## Short exercise:
Write out the material again from its beginning through the line containing "Action: pyautogui.click(x=38, y=374)", inclusive, with the requests included and nothing beyond that line. Scale every coordinate in the answers by 2.3 and round each result to a whole number, rounding halves up. Leave all numbers in the requests unchanged.

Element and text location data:
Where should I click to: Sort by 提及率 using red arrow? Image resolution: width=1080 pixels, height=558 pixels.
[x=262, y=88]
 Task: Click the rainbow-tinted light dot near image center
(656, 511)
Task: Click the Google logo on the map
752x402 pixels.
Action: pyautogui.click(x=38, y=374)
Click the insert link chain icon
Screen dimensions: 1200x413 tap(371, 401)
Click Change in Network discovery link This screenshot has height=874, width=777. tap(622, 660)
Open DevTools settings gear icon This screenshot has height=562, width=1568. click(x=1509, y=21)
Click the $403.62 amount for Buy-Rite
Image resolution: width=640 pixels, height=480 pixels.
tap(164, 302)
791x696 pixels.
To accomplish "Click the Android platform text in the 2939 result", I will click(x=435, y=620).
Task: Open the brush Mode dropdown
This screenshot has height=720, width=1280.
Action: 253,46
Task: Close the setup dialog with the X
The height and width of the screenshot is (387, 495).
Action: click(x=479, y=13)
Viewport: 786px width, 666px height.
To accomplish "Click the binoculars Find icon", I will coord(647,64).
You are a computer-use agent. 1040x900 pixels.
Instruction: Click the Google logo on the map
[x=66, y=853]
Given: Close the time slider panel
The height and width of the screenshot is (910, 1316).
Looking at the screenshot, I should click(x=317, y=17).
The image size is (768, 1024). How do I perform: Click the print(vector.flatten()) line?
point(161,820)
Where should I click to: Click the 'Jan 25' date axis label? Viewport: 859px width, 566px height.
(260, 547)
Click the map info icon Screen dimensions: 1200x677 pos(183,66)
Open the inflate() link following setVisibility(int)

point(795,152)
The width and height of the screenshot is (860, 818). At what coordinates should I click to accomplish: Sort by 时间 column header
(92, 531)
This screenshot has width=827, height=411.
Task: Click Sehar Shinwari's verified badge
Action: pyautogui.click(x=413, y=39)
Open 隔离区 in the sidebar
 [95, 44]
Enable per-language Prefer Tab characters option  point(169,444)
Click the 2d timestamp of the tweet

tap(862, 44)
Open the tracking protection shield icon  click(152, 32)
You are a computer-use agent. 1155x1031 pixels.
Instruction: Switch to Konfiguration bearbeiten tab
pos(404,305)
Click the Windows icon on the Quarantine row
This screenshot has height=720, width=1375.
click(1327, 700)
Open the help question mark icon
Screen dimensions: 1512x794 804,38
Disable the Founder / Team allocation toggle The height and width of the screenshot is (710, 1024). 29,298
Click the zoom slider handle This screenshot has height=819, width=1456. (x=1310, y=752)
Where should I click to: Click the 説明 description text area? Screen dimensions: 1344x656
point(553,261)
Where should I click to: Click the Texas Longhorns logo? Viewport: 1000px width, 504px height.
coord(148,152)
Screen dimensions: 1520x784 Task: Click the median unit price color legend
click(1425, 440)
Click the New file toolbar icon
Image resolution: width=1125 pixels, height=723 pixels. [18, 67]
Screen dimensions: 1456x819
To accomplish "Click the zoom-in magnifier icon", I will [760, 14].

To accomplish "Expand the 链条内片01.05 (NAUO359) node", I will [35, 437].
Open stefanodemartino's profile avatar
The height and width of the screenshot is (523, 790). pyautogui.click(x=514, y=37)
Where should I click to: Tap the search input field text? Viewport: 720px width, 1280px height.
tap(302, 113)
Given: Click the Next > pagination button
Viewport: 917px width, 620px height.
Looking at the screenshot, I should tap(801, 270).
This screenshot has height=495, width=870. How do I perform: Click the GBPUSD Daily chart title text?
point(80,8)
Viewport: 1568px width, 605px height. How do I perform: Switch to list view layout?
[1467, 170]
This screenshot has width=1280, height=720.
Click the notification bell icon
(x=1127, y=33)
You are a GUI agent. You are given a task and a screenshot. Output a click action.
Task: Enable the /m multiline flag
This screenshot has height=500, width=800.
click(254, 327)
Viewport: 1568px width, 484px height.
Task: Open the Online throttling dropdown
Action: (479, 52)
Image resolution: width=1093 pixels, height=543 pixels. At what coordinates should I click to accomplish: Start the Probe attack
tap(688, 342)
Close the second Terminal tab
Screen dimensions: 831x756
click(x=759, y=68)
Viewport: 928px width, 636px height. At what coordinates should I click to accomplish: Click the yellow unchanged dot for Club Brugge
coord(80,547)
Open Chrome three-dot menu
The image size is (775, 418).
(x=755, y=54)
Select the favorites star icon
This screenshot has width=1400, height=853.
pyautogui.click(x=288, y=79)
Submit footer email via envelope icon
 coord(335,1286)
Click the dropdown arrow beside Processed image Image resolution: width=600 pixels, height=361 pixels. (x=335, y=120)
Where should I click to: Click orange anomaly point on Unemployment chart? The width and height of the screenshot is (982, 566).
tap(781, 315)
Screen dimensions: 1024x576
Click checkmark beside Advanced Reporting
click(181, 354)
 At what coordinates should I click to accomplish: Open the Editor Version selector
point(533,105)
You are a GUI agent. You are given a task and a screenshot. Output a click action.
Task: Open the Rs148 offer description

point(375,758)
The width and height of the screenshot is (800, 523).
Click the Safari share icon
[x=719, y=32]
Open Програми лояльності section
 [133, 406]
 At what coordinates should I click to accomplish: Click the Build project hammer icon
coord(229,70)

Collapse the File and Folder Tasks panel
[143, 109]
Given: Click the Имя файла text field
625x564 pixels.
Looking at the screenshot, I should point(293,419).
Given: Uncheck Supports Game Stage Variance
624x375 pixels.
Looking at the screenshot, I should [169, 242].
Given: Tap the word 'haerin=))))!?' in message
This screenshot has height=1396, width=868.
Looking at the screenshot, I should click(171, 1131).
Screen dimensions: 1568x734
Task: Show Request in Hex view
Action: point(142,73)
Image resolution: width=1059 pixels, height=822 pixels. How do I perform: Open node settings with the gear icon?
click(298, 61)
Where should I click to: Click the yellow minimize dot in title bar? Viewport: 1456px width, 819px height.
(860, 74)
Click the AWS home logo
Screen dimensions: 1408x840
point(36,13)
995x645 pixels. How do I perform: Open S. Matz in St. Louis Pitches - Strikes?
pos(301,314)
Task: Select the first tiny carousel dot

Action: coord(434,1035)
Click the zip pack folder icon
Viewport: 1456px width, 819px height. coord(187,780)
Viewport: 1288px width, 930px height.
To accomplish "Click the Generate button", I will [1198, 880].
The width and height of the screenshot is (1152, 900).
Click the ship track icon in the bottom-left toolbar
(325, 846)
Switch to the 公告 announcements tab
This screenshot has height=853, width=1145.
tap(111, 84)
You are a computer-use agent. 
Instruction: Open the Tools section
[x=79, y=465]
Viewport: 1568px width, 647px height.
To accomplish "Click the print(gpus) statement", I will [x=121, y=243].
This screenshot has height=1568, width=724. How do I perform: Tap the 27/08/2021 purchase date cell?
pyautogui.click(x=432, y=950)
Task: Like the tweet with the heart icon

## Solved exercise:
Where should I click to: Sort by 提及率 using red arrow? Image resolution: width=1080 pixels, height=558 pixels.
[x=603, y=202]
 Task: Click the rainbow-tinted light dot near image center
(1509, 1175)
Task: Click the Google logo on the map
752x402 pixels.
Action: pyautogui.click(x=87, y=860)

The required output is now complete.